[SELECTED EXCERPT]:
_ _ _
1
votes

Prism can create an unneeded ViewModel if you have a one-arg constructor on your view. I am trying to understand how this can be avoided, or, if I can design something to work differently. Here is what happens.

The XAML view declares ViewModelLocator.AutoWireViewModel:

mvvm:ViewModelLocator.AutoWireViewModel="True"

And the class declares two constructors:

public partial class MainWindow
{
    public MainWindow()
    {
        InitializeComponent();
    }

    public MainWindow(MainWindowViewModel viewModel)
    {
        InitializeComponent();
        DataContext = viewModel;
    }
}

There is a reason that I declare the one-arg constructor: it is because the ViewModel is serializable; and when deserialized, the view is constructed by explicitly invoking that constructor with the restored ViewModel. But the issue can happen in two ways.

First, when you invoke the one-arg constructor:

MainWindowViewModel viewModel = new MainWindowViewModel();
MainWindow window = new MainWindow(viewModel);

Then Prism constructs the view, and that invokes the ViewModelLocator from the XAML, which creates and sets a ViewModel ... And then your explicit argument is set; replacing the auto-created instance (or if you reverse the lines in the constructor, than your explicit argument is actually wiped off).

AND, perhaps unexpectedly, or perhaps by some folly in my understanding, or some other unknown design aspect, it ALSO will happen if you resolve the view from the Container --- you might do this expecting to invoke the default constructor for the view; but that in fact does not happen; and, once again you will create two ViewModels:

MainWindow window = Container.Resolve<MainWindow>();

This line of code actually begins by discovering the one-arg constructor on the View, and then RESOLVING a ViewModel and invoking that constructor ... which again triggers the XAML auto-ViewModel; and then your one-arg constructor continues to wipe off the auto-ViewModel ...
_ _ _
[SOURCE MATERIAL]:
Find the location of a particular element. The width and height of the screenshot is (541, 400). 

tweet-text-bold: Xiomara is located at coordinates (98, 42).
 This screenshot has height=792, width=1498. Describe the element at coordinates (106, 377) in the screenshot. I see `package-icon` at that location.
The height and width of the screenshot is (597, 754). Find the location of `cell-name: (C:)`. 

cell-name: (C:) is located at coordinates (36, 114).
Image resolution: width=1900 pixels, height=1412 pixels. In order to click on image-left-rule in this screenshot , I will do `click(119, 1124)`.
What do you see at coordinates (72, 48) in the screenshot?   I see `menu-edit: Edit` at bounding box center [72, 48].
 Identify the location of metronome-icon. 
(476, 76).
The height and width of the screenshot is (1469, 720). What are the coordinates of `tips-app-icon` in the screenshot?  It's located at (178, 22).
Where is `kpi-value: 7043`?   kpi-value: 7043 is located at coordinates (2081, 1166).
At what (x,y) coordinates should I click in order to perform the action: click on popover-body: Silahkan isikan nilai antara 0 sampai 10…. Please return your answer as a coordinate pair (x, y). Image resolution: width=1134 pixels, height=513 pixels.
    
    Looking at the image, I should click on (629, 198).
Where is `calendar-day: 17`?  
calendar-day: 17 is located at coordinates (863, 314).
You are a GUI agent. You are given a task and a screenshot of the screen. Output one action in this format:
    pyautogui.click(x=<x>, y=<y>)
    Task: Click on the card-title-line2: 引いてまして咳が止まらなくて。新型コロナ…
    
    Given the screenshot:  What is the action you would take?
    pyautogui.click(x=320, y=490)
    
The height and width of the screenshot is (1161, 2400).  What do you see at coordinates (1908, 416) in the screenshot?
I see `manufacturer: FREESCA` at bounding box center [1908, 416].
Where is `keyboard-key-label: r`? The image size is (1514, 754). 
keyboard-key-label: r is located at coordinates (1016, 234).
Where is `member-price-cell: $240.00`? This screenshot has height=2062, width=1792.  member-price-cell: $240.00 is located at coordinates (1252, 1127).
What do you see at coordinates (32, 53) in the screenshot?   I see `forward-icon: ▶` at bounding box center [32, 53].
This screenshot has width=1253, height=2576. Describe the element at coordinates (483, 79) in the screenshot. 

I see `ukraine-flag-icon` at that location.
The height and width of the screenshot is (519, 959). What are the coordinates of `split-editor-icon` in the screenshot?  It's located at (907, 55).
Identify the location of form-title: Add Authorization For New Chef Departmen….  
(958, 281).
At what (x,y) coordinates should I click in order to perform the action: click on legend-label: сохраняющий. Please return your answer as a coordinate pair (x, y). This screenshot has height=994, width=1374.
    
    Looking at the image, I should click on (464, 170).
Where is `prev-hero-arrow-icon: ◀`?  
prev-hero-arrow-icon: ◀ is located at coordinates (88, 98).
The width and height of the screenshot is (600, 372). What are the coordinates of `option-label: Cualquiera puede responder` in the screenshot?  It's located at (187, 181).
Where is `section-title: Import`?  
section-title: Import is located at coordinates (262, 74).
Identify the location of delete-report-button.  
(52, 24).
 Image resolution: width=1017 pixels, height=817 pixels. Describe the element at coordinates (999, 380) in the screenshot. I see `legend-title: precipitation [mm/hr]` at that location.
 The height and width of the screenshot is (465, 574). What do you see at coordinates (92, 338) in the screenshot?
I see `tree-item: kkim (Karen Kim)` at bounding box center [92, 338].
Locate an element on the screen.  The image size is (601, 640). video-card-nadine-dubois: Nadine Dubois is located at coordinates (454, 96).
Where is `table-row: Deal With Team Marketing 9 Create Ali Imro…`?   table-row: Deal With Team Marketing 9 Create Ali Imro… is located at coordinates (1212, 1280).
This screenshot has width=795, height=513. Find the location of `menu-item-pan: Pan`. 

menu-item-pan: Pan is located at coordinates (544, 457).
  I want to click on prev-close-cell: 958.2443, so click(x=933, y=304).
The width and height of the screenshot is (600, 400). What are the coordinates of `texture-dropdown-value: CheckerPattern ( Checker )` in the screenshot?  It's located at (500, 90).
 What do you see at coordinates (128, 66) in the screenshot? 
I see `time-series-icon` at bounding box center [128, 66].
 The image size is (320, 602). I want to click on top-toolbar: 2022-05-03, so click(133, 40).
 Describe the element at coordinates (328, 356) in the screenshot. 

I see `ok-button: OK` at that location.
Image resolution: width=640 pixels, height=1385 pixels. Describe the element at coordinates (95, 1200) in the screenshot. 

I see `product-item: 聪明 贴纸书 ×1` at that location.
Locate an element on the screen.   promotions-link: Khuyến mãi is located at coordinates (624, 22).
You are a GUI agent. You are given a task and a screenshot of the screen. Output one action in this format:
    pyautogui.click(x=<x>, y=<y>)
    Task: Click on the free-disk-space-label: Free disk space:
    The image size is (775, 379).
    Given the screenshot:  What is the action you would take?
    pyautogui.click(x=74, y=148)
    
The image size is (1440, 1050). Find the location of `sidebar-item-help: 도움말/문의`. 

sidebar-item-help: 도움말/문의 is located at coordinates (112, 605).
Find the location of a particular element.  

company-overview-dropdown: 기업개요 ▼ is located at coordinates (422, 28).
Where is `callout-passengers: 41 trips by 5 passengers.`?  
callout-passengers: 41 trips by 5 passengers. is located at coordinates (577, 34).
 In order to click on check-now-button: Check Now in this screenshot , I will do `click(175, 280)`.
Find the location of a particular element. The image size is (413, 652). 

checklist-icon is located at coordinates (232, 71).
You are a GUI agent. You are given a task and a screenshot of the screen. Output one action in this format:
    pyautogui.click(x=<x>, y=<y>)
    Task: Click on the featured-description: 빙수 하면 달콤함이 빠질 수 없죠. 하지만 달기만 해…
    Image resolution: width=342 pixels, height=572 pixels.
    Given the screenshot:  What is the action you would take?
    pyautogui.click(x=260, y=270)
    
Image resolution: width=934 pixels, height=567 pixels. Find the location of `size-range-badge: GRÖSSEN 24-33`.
_ _ _
[WHAT THE TASK REQUIRES]:
From the post about Prism's ViewModelLocator, pull out the passage that begins at the words "The XAML view" and ends after "public MainWindow(MainWindowViewModel viewModel)", copying it word for word.

[ANSWER SPACE]:
The XAML view declares ViewModelLocator.AutoWireViewModel:

mvvm:ViewModelLocator.AutoWireViewModel="True"

And the class declares two constructors:

public partial class MainWindow
{
    public MainWindow()
    {
        InitializeComponent();
    }

    public MainWindow(MainWindowViewModel viewModel)